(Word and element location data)
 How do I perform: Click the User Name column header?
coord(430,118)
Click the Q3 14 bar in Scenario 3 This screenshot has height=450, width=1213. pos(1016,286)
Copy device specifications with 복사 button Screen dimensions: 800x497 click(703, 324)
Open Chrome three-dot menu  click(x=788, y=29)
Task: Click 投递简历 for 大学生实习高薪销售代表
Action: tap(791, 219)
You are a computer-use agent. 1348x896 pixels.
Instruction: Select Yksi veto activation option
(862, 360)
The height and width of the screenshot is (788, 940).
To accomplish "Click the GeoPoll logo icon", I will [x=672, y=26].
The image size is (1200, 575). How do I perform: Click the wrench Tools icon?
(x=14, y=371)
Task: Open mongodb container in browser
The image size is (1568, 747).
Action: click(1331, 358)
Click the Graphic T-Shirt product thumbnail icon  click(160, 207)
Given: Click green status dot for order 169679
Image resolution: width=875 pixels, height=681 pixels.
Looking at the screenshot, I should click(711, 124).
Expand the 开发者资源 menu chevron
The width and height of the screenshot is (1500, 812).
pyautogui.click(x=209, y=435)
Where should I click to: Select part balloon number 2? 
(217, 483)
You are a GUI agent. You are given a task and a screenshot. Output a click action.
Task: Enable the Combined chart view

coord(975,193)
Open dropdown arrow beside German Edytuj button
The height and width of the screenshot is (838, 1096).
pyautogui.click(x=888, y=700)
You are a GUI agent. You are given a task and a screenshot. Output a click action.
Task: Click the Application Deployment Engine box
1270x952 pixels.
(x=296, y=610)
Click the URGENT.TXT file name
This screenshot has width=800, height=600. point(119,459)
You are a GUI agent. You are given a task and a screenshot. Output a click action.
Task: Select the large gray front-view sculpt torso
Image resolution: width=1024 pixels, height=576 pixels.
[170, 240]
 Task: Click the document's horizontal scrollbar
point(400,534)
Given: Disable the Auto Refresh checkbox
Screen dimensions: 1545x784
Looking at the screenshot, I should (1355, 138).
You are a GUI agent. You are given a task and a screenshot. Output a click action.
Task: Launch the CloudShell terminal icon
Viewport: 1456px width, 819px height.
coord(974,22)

*Work to be completed*
Can you reproduce the entire listing above word for word, keeping every line?

*Result*
 How do I perform: Click the User Name column header?
coord(430,118)
Click the Q3 14 bar in Scenario 3 This screenshot has height=450, width=1213. pos(1016,286)
Copy device specifications with 복사 button Screen dimensions: 800x497 click(703, 324)
Open Chrome three-dot menu  click(x=788, y=29)
Task: Click 投递简历 for 大学生实习高薪销售代表
Action: tap(791, 219)
You are a computer-use agent. 1348x896 pixels.
Instruction: Select Yksi veto activation option
(862, 360)
The height and width of the screenshot is (788, 940).
To accomplish "Click the GeoPoll logo icon", I will [x=672, y=26].
The image size is (1200, 575). How do I perform: Click the wrench Tools icon?
(x=14, y=371)
Task: Open mongodb container in browser
The image size is (1568, 747).
Action: click(1331, 358)
Click the Graphic T-Shirt product thumbnail icon  click(160, 207)
Given: Click green status dot for order 169679
Image resolution: width=875 pixels, height=681 pixels.
Looking at the screenshot, I should click(711, 124).
Expand the 开发者资源 menu chevron
The width and height of the screenshot is (1500, 812).
pyautogui.click(x=209, y=435)
Where should I click to: Select part balloon number 2? 
(217, 483)
You are a GUI agent. You are given a task and a screenshot. Output a click action.
Task: Enable the Combined chart view

coord(975,193)
Open dropdown arrow beside German Edytuj button
The height and width of the screenshot is (838, 1096).
pyautogui.click(x=888, y=700)
You are a GUI agent. You are given a task and a screenshot. Output a click action.
Task: Click the Application Deployment Engine box
1270x952 pixels.
(x=296, y=610)
Click the URGENT.TXT file name
This screenshot has width=800, height=600. point(119,459)
You are a GUI agent. You are given a task and a screenshot. Output a click action.
Task: Select the large gray front-view sculpt torso
Image resolution: width=1024 pixels, height=576 pixels.
[170, 240]
 Task: Click the document's horizontal scrollbar
point(400,534)
Given: Disable the Auto Refresh checkbox
Screen dimensions: 1545x784
Looking at the screenshot, I should (1355, 138).
You are a GUI agent. You are given a task and a screenshot. Output a click action.
Task: Launch the CloudShell terminal icon
Viewport: 1456px width, 819px height.
coord(974,22)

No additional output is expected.